PROBLEM DETAILS: Rewrite everything from the line containing "What do you see at coordinates (50, 300)" down to the line containing "This screenshot has width=1220, height=1010.", with "GUI agent" replaced by "interface agent" and all else left unchanged.

ENTRIES PROVIDED:
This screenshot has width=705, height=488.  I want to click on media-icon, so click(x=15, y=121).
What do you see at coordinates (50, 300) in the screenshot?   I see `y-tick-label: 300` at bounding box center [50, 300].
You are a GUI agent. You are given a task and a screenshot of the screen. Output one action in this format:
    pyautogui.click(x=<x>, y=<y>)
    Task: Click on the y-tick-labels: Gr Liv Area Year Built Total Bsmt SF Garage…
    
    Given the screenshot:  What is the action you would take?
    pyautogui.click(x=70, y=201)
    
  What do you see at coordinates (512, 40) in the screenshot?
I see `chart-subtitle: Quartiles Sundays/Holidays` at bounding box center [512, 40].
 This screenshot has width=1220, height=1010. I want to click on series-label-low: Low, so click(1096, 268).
--
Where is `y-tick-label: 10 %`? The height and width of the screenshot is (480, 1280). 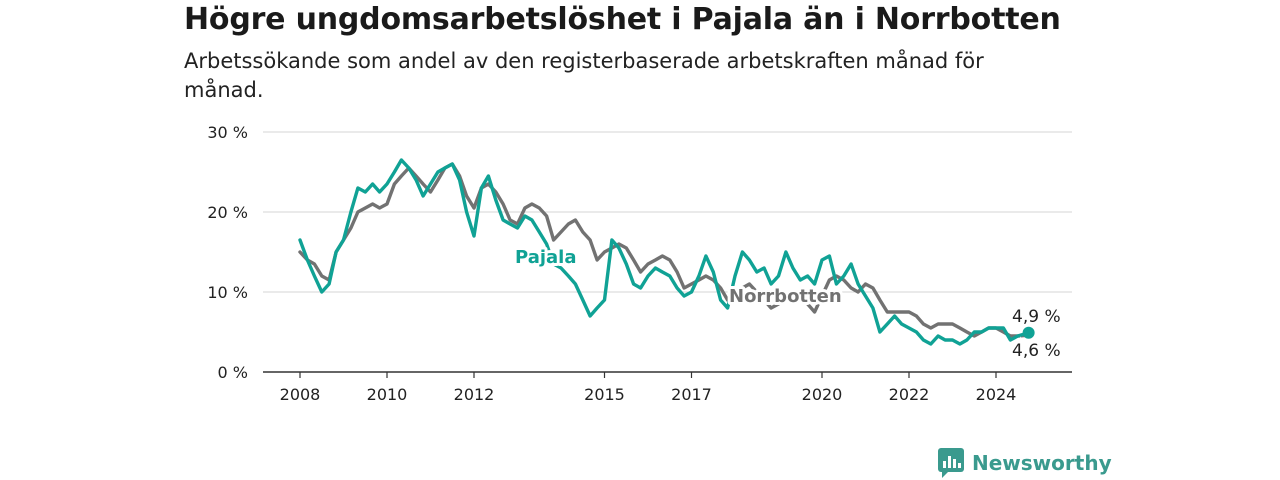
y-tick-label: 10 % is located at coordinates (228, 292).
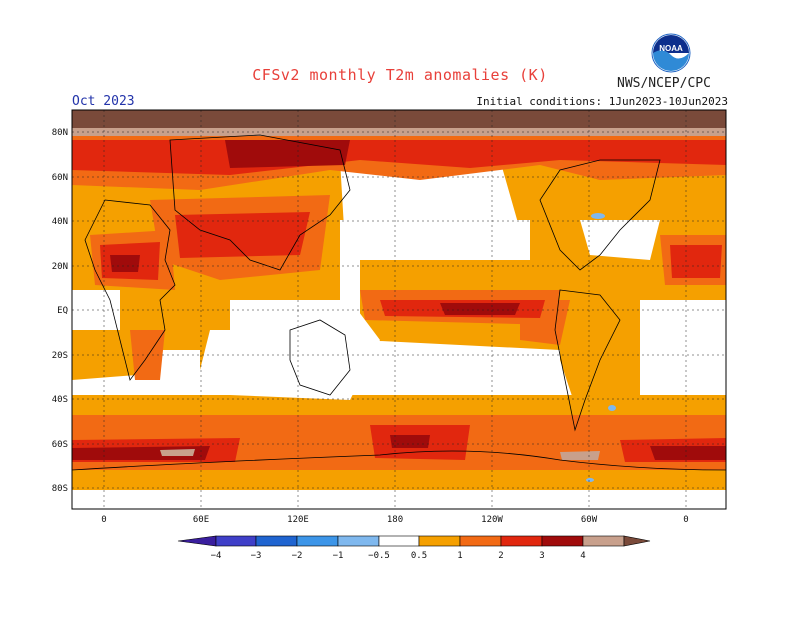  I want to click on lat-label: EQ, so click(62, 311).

WORKED SOLUTION:
What do you see at coordinates (50, 300) in the screenshot?   I see `y-tick-label: 300` at bounding box center [50, 300].
You are a interface agent. You are given a task and a screenshot of the screen. Output one action in this format:
    pyautogui.click(x=<x>, y=<y>)
    Task: Click on the y-tick-labels: Gr Liv Area Year Built Total Bsmt SF Garage…
    
    Given the screenshot:  What is the action you would take?
    pyautogui.click(x=70, y=201)
    
  What do you see at coordinates (512, 40) in the screenshot?
I see `chart-subtitle: Quartiles Sundays/Holidays` at bounding box center [512, 40].
 This screenshot has width=1220, height=1010. I want to click on series-label-low: Low, so click(1096, 268).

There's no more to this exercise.